Member of the Philippine House of Representatives from Malabon's Lone District
- Incumbent
- Assumed office June 30, 2025
- Preceded by: Josephine Lacson-Noel

Mayor of Malabon
- In office September 3, 2012 – June 30, 2022
- Vice Mayor: Diosdado Cunanan (Acting, 2012–2013); Jeannie Sandoval (2013–2019); Bernard dela Cruz (2019–2022);
- Preceded by: Tito Oreta
- Succeeded by: Jeannie Sandoval

Vice Mayor of Malabon
- In office June 30, 2010 – March 1, 2012
- Mayor: Tito Oreta
- Preceded by: Arnold Vicencio
- Succeeded by: Diosdado Cunanan

Member of the Malabon City Council
- In office June 30, 2007 – June 30, 2010

Personal details
- Born: Antolin Aquino Oreta III September 16, 1971 (age 54)
- Party: NUP (2024–present)
- Other political affiliations: Liberal (2009–2024) NPC (2007–2009) LDP (2006–2007)
- Spouse: Melissa Grace Sison ​(m. 2014)​
- Parent: Tessie Aquino-Oreta (mother);
- Relatives: Aquino family Tito Oreta (uncle)
- Education: Sophia University (BS)
- Occupation: Politician

= Antolin Oreta III =

Filipino politician

Antolin "Lenlen" Aquino Oreta III (born September 16, 1971), is a Filipino politician who has served as a member of the House of Representatives representing the at-large district of Malabon since 2025. He was mayor of Malabon from 2012 to 2022 and Vice Mayor from 2010 up until his succession as mayor. He is the son of former senator Tessie Aquino-Oreta.

==Early life and education==
Oreta was born on September 16, 1971, as the second of the four children of businessman Antolin Oreta Jr. and former senator Tessie Aquino-Oreta. He completed his elementary and secondary education at the Ateneo de Manila University in Manila. He earned a bachelor's science degree in Japanese Studies and Business at Sophia University in Tokyo.

==Professional career==
Before entering politics, Oreta had a minor acting role in the 1989 film Dear Diary. He worked as an Associate for Keppel Securities from 1995 to 1997 and Assistant Vice President Dealer at Merrill Lynch. He also became Dealer and Vice President for Finance at ABN-AMRO Securities and Intra Strata Assurance Corporation consecutively.

==Political career==

Oreta started his political career under the Nationalist People's Coalition when he ran as Councilor of Malabon in 2007.

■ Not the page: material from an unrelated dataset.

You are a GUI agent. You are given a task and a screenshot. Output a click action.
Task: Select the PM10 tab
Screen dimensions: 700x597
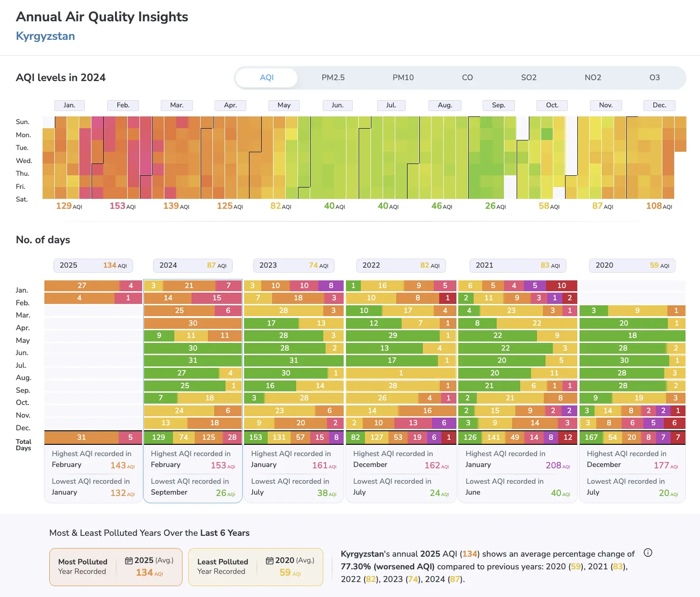coord(403,77)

===Vice Mayor (2010-2012)===
In 2010, he was elected as Vice Mayor of the same city, this time under the Liberal Party,

===Mayor (2012-2022)===
In March 2012, Oreta assumed the position of acting mayor replacing his uncle, the late Canuto Oreta, after the latter died of lung cancer in September 2012, He became Mayor of Malabon. Later, he ran for the mayoralty race for his first official term and won the election unopposed. Oreta then went on to run for his second and third term during 2016 and 2019 elections, competing against then-Congresswoman Jaye Lacson-Noel and then Vice Mayor Jeannie Sandoval in those respective elections.

During his tenure, Oreta implemented various social and local development programs. In 2015, the city government launched initiatives aimed at addressing child malnutrition through community-based nutrition interventions. He also promoted local tourism and economic activity by supporting projects such as organized tricycle tours highlighting Malabon’s narrow streets, heritage sites, and local cuisine. His administration likewise focused on strengthening public health services, education, and social welfare programs, including efforts to reduce poverty and improve healthcare access in the city.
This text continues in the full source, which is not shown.